REQUIREMENT
Only the lines that contain the string "private" belong in the answer; pull them from the records.

[Records from a data collection]
┄┄┄┄┄┄┄┄┄┄

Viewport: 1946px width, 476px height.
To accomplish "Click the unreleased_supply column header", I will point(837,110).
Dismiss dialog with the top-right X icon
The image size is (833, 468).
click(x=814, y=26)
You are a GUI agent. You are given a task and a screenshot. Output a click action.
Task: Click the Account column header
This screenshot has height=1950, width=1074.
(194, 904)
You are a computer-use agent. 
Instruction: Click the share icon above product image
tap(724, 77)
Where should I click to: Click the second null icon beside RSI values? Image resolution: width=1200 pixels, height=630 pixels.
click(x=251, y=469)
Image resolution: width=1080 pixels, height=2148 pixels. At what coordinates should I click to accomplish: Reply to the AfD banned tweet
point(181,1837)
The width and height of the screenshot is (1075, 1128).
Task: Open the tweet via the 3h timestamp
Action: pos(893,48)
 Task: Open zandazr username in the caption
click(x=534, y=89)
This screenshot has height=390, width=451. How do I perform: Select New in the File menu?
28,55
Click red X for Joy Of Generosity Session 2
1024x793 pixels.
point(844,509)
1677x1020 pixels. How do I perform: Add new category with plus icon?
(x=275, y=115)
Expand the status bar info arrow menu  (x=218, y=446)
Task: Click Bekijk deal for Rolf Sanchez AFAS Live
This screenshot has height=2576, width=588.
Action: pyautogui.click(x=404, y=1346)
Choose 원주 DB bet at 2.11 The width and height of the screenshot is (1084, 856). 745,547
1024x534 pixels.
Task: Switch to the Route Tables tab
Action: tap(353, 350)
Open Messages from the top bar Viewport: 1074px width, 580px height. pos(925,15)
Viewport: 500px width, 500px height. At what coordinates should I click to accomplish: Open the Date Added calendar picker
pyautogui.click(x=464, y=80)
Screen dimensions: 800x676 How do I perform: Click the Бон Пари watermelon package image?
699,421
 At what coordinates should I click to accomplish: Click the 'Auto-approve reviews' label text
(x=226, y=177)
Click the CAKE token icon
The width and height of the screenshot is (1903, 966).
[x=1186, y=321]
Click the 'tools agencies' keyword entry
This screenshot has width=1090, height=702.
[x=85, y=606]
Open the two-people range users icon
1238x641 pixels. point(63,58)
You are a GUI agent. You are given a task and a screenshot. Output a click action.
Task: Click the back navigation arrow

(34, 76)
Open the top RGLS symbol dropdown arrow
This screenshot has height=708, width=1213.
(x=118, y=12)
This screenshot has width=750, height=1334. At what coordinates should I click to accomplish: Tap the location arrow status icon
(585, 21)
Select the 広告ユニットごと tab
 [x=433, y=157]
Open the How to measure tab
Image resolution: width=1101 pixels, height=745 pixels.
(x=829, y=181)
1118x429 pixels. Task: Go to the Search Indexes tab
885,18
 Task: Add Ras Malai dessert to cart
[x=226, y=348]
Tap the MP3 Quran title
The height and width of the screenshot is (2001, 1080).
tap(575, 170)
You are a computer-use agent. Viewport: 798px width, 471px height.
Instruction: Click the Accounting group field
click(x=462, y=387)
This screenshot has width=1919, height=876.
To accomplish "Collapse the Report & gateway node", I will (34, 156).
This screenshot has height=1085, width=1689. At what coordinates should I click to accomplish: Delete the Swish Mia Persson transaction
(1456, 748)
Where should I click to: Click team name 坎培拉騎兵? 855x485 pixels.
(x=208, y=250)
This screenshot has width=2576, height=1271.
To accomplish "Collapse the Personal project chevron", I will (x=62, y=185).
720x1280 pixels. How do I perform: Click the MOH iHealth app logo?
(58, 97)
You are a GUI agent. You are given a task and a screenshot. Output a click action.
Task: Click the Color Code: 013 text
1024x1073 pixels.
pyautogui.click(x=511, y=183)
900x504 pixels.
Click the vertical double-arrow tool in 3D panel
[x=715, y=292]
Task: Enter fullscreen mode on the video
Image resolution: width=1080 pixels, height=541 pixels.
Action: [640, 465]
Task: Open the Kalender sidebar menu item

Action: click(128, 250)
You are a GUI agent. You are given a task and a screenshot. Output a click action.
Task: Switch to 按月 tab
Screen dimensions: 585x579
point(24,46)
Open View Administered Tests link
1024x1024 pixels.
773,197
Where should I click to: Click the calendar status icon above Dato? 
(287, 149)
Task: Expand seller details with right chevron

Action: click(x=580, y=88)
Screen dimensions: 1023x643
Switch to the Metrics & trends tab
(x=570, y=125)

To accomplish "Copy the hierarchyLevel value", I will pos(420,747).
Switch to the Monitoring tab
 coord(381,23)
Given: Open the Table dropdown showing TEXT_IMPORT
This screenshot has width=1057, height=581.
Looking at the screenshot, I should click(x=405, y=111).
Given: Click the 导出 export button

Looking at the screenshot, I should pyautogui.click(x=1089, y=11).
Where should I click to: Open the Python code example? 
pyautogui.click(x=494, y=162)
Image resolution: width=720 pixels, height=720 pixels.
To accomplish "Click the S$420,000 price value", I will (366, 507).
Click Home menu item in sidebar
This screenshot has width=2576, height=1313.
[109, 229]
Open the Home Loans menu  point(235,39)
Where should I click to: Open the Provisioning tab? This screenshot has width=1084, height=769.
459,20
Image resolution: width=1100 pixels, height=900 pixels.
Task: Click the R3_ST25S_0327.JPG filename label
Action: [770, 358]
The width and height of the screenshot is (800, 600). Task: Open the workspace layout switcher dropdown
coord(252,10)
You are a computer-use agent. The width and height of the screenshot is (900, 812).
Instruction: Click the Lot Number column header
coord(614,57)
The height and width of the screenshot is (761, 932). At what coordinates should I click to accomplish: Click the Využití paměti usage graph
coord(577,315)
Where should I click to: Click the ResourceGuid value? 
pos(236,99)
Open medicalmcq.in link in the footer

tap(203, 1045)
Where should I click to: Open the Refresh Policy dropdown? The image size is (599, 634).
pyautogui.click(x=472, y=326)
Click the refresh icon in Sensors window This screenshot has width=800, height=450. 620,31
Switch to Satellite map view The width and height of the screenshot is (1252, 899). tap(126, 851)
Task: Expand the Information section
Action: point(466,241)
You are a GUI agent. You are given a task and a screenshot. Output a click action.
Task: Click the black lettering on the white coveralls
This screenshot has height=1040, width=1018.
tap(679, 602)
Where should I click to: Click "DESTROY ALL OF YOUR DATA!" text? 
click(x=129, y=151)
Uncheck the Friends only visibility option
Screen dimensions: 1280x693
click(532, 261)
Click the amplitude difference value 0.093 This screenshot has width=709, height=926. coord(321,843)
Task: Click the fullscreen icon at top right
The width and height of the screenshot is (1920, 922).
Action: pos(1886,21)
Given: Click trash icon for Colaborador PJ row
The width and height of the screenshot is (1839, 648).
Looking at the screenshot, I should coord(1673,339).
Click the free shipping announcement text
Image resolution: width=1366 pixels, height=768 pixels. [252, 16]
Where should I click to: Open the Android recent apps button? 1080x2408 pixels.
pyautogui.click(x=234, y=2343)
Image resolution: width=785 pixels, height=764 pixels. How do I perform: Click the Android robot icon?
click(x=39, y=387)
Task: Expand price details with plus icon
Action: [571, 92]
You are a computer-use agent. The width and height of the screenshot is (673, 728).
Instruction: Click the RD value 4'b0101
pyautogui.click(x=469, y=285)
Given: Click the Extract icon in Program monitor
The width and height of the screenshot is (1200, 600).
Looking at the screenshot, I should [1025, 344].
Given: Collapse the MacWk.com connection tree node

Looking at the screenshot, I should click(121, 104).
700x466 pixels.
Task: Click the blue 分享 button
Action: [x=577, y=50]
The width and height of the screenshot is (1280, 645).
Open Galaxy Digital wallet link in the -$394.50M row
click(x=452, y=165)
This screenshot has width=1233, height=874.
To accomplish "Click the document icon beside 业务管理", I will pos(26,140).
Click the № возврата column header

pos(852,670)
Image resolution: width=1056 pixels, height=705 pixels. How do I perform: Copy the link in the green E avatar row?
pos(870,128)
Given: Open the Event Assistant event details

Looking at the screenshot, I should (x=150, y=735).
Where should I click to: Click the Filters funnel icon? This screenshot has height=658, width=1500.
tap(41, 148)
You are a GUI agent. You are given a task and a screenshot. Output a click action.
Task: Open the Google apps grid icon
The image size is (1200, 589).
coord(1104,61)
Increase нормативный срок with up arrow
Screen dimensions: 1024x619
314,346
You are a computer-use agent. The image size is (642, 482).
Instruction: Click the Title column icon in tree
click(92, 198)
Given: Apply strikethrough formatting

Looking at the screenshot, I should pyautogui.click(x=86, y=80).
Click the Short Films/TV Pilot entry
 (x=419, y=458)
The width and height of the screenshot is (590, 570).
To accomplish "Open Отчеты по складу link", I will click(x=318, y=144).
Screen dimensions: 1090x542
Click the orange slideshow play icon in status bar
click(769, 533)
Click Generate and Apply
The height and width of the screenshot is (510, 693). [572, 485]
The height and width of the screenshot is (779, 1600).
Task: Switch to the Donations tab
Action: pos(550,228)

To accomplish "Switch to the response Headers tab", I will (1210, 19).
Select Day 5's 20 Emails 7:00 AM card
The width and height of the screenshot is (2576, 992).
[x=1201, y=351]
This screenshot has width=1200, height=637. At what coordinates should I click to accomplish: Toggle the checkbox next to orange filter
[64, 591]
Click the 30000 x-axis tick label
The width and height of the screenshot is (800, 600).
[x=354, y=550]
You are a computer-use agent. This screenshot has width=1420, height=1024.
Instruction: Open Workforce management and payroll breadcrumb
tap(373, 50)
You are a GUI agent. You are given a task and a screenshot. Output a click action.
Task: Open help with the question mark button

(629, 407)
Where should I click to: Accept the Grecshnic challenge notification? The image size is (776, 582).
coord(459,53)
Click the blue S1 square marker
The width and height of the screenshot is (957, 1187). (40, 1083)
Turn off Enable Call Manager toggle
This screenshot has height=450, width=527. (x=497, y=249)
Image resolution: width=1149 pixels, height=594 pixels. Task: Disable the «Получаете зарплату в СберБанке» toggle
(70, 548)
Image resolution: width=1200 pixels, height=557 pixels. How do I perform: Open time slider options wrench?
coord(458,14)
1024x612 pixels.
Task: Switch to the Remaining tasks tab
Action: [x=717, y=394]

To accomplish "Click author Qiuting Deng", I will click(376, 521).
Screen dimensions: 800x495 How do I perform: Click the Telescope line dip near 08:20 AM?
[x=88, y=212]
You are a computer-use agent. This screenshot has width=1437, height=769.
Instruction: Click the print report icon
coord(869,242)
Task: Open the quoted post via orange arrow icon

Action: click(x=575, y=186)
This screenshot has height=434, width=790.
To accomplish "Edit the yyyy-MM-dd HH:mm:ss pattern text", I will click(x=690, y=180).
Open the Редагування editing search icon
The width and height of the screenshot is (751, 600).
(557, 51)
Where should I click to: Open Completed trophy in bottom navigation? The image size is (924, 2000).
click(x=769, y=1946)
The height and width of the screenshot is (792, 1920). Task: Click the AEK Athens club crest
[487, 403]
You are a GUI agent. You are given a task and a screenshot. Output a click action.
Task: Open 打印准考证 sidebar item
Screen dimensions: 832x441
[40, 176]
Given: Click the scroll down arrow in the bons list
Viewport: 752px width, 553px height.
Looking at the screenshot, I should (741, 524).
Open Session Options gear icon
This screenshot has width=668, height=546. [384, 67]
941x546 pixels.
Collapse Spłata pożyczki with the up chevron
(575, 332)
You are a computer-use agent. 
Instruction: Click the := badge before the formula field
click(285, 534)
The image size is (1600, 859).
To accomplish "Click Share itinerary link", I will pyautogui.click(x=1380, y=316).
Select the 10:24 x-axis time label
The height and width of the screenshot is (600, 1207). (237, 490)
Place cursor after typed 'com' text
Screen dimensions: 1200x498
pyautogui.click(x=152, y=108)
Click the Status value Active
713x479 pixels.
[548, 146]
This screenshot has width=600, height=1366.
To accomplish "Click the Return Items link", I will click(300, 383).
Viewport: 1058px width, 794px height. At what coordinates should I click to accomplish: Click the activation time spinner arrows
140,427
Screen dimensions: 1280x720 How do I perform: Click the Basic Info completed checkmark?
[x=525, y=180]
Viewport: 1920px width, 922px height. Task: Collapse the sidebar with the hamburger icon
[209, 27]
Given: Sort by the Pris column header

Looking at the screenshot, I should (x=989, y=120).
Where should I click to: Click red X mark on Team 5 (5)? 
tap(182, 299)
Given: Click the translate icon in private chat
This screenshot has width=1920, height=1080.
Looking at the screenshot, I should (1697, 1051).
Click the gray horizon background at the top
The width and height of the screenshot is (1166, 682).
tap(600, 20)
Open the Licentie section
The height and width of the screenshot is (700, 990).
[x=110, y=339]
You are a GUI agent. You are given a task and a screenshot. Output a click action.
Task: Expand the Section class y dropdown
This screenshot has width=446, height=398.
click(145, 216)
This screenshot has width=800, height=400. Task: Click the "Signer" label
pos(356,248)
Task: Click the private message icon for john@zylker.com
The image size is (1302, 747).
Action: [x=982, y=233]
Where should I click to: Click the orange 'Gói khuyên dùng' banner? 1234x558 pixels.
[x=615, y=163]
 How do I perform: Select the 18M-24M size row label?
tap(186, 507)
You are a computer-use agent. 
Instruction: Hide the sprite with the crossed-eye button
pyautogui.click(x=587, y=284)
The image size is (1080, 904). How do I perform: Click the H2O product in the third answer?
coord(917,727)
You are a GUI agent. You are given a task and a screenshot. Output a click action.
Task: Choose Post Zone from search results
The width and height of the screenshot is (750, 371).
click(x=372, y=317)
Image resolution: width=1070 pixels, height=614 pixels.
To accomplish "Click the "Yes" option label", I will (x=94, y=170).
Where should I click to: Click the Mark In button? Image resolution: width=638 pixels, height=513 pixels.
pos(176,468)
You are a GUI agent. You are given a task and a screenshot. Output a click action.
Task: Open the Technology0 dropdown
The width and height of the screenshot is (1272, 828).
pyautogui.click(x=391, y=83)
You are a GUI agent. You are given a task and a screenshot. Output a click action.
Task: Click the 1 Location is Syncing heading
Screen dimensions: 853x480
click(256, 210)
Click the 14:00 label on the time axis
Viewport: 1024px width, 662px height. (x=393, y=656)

┄┄┄┄┄┄┄┄┄┄

ANSWER TO THIS EXERCISE
Given: Click the translate icon in private chat
Task: Click the private message icon for john@zylker.com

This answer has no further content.